Cee woke up on the shores of an abandoned island three years ago with no idea how she got there. Now eighteen, she lives in a shack with an ageing android, and a single memory: she has a sister, and she has to escape to find her.
From the safety of the eco-city floating above Earth, now decimated by natural disasters, sixteen-year-old Kasey mourns Cee whom she’s sure is dead. She too wants to escape: the eco-city is meant to be a sanctuary for people who want to save the planet, but its inhabitants are willing to do anything for refuge, even lie. Is Kasey ready to use technology to help Earth, even though it failed her sister?

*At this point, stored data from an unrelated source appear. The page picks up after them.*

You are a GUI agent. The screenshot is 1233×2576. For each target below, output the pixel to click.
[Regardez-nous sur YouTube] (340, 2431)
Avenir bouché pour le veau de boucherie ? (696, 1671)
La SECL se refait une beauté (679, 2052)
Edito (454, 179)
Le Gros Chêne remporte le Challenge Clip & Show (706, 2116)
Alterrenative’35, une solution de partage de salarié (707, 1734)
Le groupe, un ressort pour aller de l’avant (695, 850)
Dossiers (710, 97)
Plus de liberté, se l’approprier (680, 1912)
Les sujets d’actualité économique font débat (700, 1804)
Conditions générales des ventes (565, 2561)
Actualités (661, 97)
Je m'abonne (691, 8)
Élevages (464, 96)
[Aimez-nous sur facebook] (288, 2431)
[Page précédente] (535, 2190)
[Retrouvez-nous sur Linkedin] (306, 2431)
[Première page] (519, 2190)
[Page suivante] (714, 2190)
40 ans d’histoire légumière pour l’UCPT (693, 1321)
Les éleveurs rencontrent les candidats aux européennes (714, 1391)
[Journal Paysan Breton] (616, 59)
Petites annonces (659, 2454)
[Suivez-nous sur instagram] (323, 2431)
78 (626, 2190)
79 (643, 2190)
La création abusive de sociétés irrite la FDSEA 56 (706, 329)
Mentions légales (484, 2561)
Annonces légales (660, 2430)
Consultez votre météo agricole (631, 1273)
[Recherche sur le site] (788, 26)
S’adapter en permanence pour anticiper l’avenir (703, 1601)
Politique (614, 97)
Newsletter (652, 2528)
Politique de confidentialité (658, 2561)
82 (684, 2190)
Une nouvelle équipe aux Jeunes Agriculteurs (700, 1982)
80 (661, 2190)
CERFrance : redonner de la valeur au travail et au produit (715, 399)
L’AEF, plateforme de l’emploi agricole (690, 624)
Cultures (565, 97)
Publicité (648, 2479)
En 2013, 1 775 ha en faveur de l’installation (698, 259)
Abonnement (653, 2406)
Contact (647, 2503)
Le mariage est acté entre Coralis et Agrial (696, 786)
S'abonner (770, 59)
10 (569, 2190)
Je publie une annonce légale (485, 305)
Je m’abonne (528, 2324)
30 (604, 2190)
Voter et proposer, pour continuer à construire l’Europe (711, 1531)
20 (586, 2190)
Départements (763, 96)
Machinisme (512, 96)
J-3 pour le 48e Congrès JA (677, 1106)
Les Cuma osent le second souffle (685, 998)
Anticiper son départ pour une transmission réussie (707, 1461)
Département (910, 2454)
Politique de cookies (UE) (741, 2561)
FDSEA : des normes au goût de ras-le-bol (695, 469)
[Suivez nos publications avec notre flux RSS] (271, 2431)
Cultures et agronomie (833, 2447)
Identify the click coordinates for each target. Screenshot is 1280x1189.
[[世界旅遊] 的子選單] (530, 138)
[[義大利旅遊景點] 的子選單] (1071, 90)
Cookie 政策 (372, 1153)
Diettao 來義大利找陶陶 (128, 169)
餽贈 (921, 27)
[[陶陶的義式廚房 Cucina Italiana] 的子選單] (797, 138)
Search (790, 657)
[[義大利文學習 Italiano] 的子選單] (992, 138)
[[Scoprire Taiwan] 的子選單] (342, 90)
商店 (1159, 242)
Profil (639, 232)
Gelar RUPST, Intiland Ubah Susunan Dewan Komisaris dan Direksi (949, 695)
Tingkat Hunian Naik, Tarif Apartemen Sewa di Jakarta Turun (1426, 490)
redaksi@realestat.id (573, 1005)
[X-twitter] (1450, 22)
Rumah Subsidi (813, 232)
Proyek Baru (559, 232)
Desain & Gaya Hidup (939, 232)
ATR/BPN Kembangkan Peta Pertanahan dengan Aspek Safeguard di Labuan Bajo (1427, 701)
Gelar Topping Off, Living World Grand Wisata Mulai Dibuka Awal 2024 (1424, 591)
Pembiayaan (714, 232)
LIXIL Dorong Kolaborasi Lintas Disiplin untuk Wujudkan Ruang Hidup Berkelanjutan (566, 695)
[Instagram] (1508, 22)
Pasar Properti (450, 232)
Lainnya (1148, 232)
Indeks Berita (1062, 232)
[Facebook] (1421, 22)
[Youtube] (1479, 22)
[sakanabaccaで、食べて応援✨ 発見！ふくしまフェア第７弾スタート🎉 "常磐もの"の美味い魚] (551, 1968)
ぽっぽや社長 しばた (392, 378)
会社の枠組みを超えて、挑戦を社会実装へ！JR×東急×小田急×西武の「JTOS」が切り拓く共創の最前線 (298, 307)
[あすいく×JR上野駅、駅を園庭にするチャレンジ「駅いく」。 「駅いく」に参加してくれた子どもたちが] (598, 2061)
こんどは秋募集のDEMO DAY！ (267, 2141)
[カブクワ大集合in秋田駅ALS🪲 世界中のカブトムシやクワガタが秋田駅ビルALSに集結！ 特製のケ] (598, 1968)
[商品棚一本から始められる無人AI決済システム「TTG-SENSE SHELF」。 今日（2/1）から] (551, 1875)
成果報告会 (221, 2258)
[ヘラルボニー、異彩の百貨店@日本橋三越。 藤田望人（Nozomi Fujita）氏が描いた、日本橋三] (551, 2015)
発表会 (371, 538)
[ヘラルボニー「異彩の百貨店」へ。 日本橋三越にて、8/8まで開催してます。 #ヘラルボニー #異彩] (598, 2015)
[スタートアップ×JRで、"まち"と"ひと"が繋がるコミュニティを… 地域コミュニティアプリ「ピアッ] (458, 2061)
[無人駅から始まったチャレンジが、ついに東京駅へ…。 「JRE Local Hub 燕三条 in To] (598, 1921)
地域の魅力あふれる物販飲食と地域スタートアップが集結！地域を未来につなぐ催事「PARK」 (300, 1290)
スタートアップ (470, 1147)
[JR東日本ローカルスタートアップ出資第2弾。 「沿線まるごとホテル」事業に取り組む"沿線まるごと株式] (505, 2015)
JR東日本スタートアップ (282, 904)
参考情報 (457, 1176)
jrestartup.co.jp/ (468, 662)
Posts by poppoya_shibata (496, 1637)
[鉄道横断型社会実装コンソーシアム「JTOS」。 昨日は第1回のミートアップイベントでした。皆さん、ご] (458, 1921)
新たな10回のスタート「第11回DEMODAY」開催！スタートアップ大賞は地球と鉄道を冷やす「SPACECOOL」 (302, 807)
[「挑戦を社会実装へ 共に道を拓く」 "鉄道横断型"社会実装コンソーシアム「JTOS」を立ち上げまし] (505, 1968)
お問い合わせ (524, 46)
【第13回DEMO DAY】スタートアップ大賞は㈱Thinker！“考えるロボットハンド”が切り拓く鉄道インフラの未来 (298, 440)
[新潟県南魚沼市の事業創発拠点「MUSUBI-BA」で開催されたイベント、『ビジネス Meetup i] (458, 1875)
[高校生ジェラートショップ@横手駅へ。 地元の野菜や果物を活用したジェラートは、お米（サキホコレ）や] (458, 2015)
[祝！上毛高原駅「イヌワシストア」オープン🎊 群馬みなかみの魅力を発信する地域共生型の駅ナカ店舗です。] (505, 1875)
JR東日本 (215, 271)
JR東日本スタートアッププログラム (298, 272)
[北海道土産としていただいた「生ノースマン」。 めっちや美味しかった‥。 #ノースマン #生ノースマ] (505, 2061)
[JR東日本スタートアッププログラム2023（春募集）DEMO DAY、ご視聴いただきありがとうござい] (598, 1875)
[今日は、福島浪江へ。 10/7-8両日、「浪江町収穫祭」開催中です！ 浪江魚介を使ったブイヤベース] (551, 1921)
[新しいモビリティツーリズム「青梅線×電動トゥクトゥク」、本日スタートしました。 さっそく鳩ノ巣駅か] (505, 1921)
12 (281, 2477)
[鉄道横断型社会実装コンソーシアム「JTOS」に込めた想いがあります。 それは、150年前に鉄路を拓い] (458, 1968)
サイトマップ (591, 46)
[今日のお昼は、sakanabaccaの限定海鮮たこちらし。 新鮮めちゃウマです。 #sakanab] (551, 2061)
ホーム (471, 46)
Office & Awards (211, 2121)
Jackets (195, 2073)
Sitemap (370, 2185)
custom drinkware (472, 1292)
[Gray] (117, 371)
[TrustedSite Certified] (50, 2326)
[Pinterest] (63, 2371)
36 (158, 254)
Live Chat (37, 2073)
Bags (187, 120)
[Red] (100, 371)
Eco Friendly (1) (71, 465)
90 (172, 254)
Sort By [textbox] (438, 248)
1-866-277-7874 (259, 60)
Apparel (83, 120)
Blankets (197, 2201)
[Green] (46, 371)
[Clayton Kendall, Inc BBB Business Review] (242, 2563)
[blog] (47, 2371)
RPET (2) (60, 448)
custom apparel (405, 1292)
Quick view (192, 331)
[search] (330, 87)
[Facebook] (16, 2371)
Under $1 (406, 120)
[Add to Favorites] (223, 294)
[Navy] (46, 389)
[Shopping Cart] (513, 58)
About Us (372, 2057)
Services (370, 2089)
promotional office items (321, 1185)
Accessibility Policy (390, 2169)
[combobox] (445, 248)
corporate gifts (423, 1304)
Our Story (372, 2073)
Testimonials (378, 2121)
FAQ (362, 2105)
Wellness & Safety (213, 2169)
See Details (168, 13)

Cee and Kasey think that what they know about each other and their world is true. Both are wrong.
***Thanks to NetGalley and Text Publishing for an eARC of this book. The following review is my honest reflection on the text provided.
solid, good read:
Beautifully written and captivating, I thoroughly enjoyed this story. The cross narratives of sisters separated by so many factors heightened the emotions and raised the stakes as they fought to be reunited.
What seems a simple matter of distance between sisters becomes more complex as details are revealed with emotional gut punches over and over again. The world becomes more twisted, utopia crumbles into dystopia, and hope disappears.
Even the writing style of the different perspectives match the storyteller. Cee is descriptive and flowing, her narrative revolves around colours and memories and dreams.
When I dream of her, it’s in vibrant color, unlike the gradients of gray of my monochrome days. But everything is hazy when I wake. The details merge. The colors fade.
The writing is lyrical and strong, reflecting her emotions and surroundings and the task at hand. Kasey, on the other hand, is logical to a fault and the writing feels clipped and insensitive.
"None of us live without consequence. Our personal preferences are not truly personal. One person’s needs will deny another’s. Our privileges can harm ourselves and others."
At one point she begins to show signs of weakening and the narrative reflects this but quickly straightens out as she gets a handle on herself and her decision.
The ending ran a little long for me after the final reveal; I kept waiting for something else to happen which made it a little anticlimactic, but in no way ruins the story or my overall enjoyment. I would highly recommend The Ones We’re Meant to Find to any Black Mirror fans – the style is very similar. Everything is not as it first appears in this sure to be incredibly popular sci-fi story.